Lived Experience: Clare's Story Of Non-clinical  Recovery

Lived Experience: Clare’s Story Of Non-clinical  Recovery

A large part of my recovery process has involved seeing my borderline personality disorder as a condition that requires ongoing, lifelong management. This means I will constantly be engaging with treatments to manage my symptoms; some are clinical-like therapy and prescribed medications, and others are non-clinical, and I’ve found to be therapeutically beneficial. I’ve incorporated activities that support my mental health generally, and specifically, my BPD, into my daily routine as a part of my consistent approach to management, including exercise, mindfulness/meditation, diet and sleep.

Exercise

I’ve always found exercise positively affects my mental health, distress tolerance, general mood and anxiety. Regular exercise, especially morning exercise, helps my perspective and supports healthier decisions in other areas like diet and sleep. My favourite exercises are walking outdoors and yoga, which are free on YouTube. I have a standing yoga appointment with myself at the same time every day and typically break up my day with a short walk. When making an exercise routine, I don’t have to be creative or motivated; I just have to show up. If I’m really not feeling it, I only commit to doing 10 minutes (usually, by the end of 10 minutes, I’m enjoying myself). Most days a week, I’m sticking to my plan.

Mindfulness/Meditation

I struggled to learn guided meditations and always dreaded mindfulness until I realised any activity can be mindful. Anything done with your full attention and total presence can be mindful, grounding and calming. I think of yoga as moving meditation, and my favourite mindful activities are cooking or enjoying a cup of tea outside. Making a small part of your day mindful, like your first tea or coffee, walking outdoors, or even eating a meal, can be an easy way to incorporate mindfulness daily without too much thinking.

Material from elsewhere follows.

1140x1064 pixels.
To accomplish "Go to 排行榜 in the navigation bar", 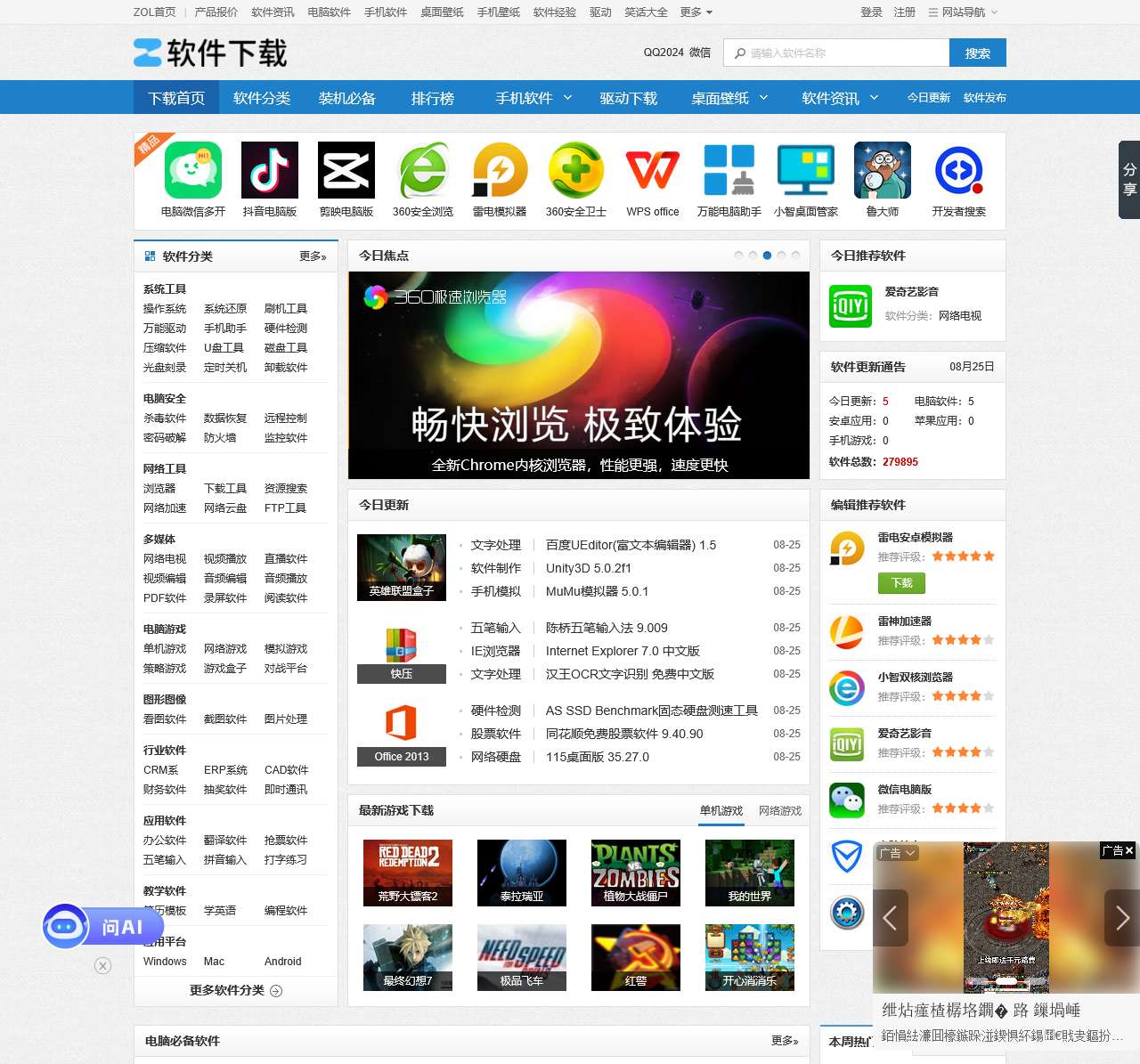I will tap(433, 98).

Lived Experience: Clare's Story Of Non-clinical  Recovery

Diet

There’s a strong link between healthy eating and positive mental health. I am okay with eating the same breakfast and lunch every day, so on weekends, I’ll cook large quantities and portion them out for the week and try new recipes weekly. This way, I know most of my meals in a day or week are balanced, cover my two servings of fruit and five vegetables, are portion controlled and contain healthy fats.

Sleep

It’s probably my least consistent area. I’m prone to falling into unhealthy habits, but for the most part, I try to practice sleep hygiene (worth a Google) and have consistent sleeping and waking times that give me at least 7 hours of sleep a night. For me, making healthy habits part of my routine supports my mental health daily without too much thought or effort.

Taking care of yourself physically, mentally and emotionally isn’t just beneficial to your health but actually a kind of self-care (which can take many forms). Regularly making healthy decisions that are in my best interest helps my recovery by reinforcing every day that I’m worth taking care of, and that my health is important and by giving me the best baseline to manage my BPD. I’m not saying any of these things will be worth it for you (the person reading this), but it might work for someone, and when you know the struggles of living with BPD, you will be fully aware that anything is worth a go.